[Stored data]
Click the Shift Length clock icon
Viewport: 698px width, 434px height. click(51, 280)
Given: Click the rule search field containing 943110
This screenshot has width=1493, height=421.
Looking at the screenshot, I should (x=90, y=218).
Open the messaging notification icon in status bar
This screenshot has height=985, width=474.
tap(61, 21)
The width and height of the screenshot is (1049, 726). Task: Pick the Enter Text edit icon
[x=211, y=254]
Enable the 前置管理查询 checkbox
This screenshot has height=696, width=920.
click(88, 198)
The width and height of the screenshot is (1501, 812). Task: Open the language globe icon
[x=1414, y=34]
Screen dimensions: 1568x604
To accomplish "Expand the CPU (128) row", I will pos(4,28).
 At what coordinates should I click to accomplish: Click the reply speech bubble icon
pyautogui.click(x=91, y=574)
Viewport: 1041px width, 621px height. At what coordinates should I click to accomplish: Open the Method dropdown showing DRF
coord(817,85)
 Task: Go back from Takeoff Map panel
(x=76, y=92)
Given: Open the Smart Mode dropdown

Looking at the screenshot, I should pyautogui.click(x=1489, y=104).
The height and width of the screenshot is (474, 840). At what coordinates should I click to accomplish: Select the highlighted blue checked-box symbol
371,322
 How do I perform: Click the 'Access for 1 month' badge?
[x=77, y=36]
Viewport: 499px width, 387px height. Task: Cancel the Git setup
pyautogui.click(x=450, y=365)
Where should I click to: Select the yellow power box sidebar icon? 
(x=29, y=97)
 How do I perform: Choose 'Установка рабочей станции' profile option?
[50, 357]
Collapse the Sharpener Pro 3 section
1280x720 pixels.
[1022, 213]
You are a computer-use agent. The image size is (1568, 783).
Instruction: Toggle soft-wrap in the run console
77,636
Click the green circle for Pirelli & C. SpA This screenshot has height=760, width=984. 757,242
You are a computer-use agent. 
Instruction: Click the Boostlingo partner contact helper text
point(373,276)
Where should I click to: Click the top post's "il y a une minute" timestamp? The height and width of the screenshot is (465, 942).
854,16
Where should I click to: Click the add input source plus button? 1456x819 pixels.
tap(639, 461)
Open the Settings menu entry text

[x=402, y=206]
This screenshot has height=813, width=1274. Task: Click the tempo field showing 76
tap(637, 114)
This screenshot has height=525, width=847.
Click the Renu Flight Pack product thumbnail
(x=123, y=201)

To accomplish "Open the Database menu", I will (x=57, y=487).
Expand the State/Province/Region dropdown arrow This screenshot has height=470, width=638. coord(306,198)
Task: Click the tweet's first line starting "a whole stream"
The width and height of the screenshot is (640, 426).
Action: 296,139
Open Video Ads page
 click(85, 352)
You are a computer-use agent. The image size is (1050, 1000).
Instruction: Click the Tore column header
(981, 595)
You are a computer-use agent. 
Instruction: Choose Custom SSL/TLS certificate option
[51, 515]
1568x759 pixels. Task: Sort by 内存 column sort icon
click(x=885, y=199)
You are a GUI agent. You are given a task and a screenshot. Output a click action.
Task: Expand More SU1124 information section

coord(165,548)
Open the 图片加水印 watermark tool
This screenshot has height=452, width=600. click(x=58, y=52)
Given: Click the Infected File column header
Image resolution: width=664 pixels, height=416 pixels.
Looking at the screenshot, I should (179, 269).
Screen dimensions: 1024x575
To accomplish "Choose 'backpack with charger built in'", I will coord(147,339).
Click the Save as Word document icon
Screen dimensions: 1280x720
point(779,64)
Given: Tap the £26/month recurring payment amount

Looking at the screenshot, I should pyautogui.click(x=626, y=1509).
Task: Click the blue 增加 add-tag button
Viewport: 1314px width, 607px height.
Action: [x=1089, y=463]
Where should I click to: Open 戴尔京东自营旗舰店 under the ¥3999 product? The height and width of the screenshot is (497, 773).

**Task objective**:
From the entries above, give again exactly the lines running from the line with "Instruction: Toggle soft-wrap" to the line with "Task: Click the tweet's"; include both of those lines.

**Answer below**:
Instruction: Toggle soft-wrap in the run console
77,636
Click the green circle for Pirelli & C. SpA This screenshot has height=760, width=984. 757,242
You are a computer-use agent. 
Instruction: Click the Boostlingo partner contact helper text
point(373,276)
Where should I click to: Click the top post's "il y a une minute" timestamp? The height and width of the screenshot is (465, 942).
854,16
Where should I click to: Click the add input source plus button? 1456x819 pixels.
tap(639, 461)
Open the Settings menu entry text

[x=402, y=206]
This screenshot has height=813, width=1274. Task: Click the tempo field showing 76
tap(637, 114)
This screenshot has height=525, width=847.
Click the Renu Flight Pack product thumbnail
(x=123, y=201)

To accomplish "Open the Database menu", I will (x=57, y=487).
Expand the State/Province/Region dropdown arrow This screenshot has height=470, width=638. coord(306,198)
Task: Click the tweet's first line starting "a whole stream"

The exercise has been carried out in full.